Politics aside, the relentless buzz of human activity has let a genie out of the bottle that now threatens, quite literally, to destroy us all, and soon. The countdown can be thought of in years, rather than centuries, as we were led to believe until very recently. That genie is climate change.
Since the earth thawed out from the last Ice Age some 10,000 years ago, the climate has been remarkably stable – until very recently. Human activity adds some 7 billion tons of CO2 to the atmosphere every year, and once added, that climate-warming gas remains up there for at least a century. The funny thing about the atmosphere surrounding our planet is that it is in fact wafer-thin, really not much more than five or six miles deep. When you consider that the circumference of our planet is around 25,000 miles, you begin to see just how incredibly thin this veil in fact is. For Dubliners, it’s the distance from Blackrock to the city centre.
That few miles of atmosphere is all that stands between our planet being either hellishly hot, frozen solid – or simply a barren rock like our own Moon, floating lifelessly in space. And into that life-sustaining envelope we carelessly dump over one ton of CO2 for each and every one of the 6.6 billion people on this planet every year. Luckily for us, so far it has proven to be a pretty robust system, but every system has its limits. Like an elastic band, it will stretch to compensate for external stresses, but beyond a certain point, it snaps and that’s that.
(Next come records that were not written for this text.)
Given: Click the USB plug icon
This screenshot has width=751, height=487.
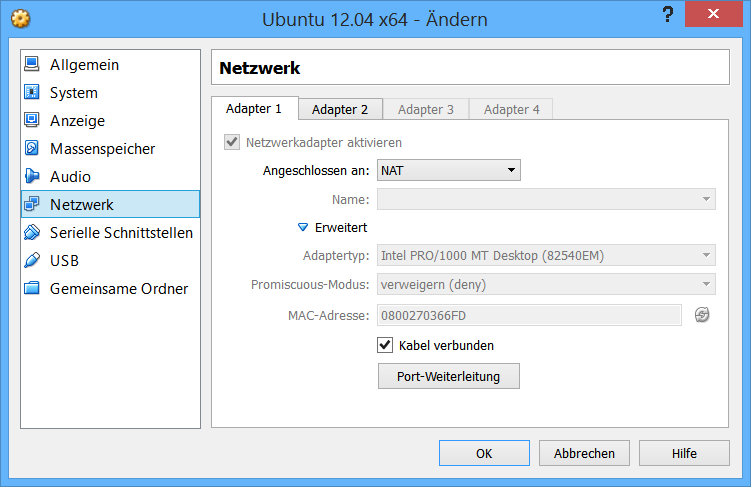Looking at the screenshot, I should (x=31, y=261).
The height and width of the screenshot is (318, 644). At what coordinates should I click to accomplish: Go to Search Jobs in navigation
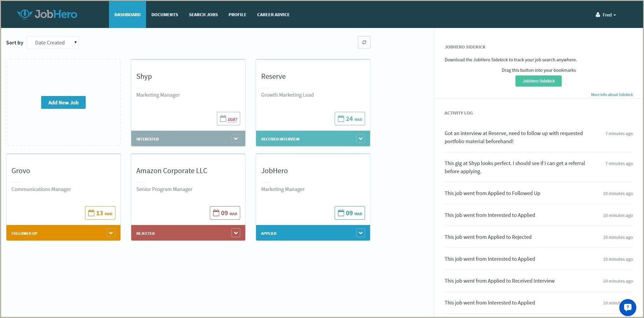pos(203,15)
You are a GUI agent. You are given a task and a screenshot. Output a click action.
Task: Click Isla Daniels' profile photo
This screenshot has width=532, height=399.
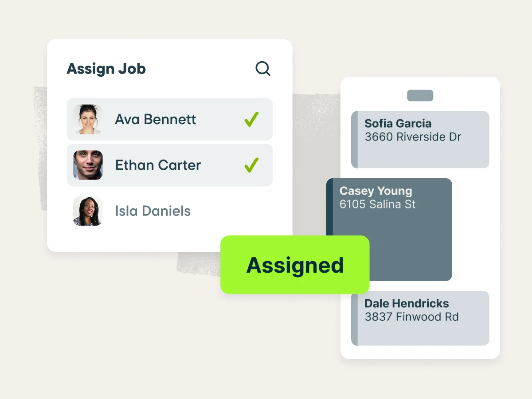(88, 211)
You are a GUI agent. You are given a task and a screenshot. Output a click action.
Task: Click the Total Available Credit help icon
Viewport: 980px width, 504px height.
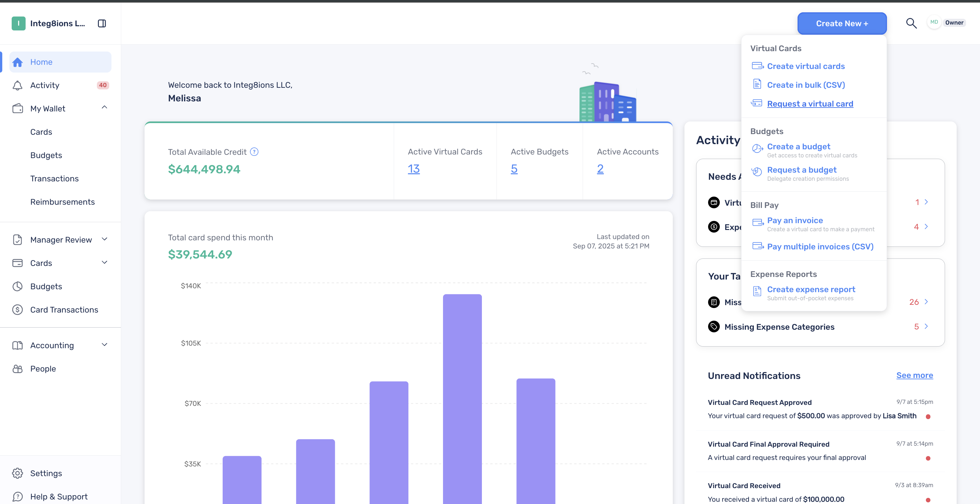tap(254, 152)
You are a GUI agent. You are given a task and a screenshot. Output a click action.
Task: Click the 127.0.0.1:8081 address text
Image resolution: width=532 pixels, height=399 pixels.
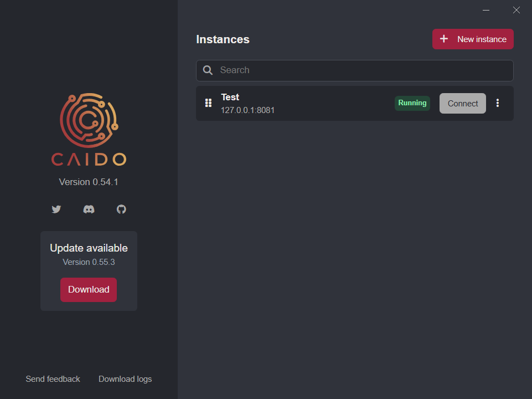click(x=247, y=110)
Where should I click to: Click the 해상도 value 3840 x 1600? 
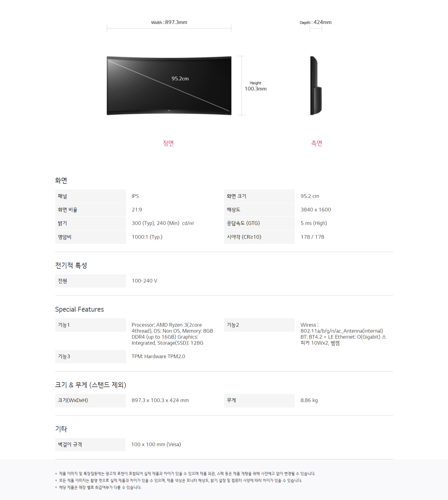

When this system fails, it won’t fail a little, it will most likely collapse spectacularly and quite suddenly. We and the millions of species with whom we share this planet are ill-equipped to survive a sudden climate shift.
The title of this article posed the question: what’s the big deal about climate change? What we now know about this subject comes down to this: we are in a sense billions of microscopic organisms clinging to life aboard a sickly host that we have infested, infected and, unless we change course rapidly, will surely kill. To kill the host means the end of us as a species as well.
While the disappearance of homo sapiens should be very good news for millions of other species who compete with us for survival, the reality is that the circumstances of our demise will most likely signal a mass species extinction, the so-called Sixth Extinction. Many in the scientific community believe this to be already well underway, with species becoming extinct right now at one thousand times the naturally observed rate.
This small blue planet is all we’ve got. We’re not masters of the earth; we may succeed in killing it – and ourselves – but in no sense could it be said that we control it. That’s a big lesson that we all have to take on board, and quickly. Some of the experts say it’s five minutes to midnight, others believe it’s five minutes past. We can only hope the optimists are right.